Sep 24, 2020 News
Stabroek Block field development costs estimated at US$60B…
The Irfaan Ali administration has inherited an industry of billions in capital costs, where oil is concerned. Recent estimates place the costs to develop ExxonMobil’s current discoveries in the Stabroek Block roughly at US$60B. Rystad Energy recently said that in addition to the Liza Phases One and Two projects (estimated at US$9.5B), ExxonMobil could sanction a further US$50B in projects, including 10 more Floating Production, Storage and Offloading (FPSO) vessels, in the next 10 years. The oil major will endeavour to recover all of it from the sale of Guyana’s crude.
Sixteen discoveries had been made at the time of Rystad’s statement. Two more discoveries have since been announced, which adds potential for even more requests for rapid field developments.
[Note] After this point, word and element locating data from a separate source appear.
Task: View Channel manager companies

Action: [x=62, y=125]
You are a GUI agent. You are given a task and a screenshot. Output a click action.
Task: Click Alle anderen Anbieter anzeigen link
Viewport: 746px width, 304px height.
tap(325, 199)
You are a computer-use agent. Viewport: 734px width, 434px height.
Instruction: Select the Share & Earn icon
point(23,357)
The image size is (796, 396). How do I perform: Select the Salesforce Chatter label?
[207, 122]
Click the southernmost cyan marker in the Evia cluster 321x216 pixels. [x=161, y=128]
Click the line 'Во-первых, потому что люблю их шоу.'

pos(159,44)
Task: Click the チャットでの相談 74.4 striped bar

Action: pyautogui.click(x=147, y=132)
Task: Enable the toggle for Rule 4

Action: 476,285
Is Guyana ready for the burden of so many costs in such a short period? Does it have the capacity to scrutinize the billions in capital costs already foisted by ExxonMobil and its Stabroek Block partners? How involved is the government in checking those costs?
Canada–based Engineer, Darshanand Khusial, is asking these and other burning questions on behalf of the Oil and Gas Governance Network (OGGN), a pressure group organised to ensure that Guyana prudently manages its petroleum sector.
“The US$60 billion is 40 times the 2020 budget,” Khusial said in a letter. “The cumulative budget since Guyana gained independence is less than US$60 billion.”
He noted that the Government is dedicating a great amount of alacrity and transparency to the process of preparing and completing the 2020 budget, which stands approximately US$1.5B.
“It has dedicated weeks and employed many to ensure every drop of the US$1.5 billion will be accounted for before it is spent. Every citizen with Internet access can take a look at the budget details. The government is transparent for an activity that affects the life of every local Guyanese.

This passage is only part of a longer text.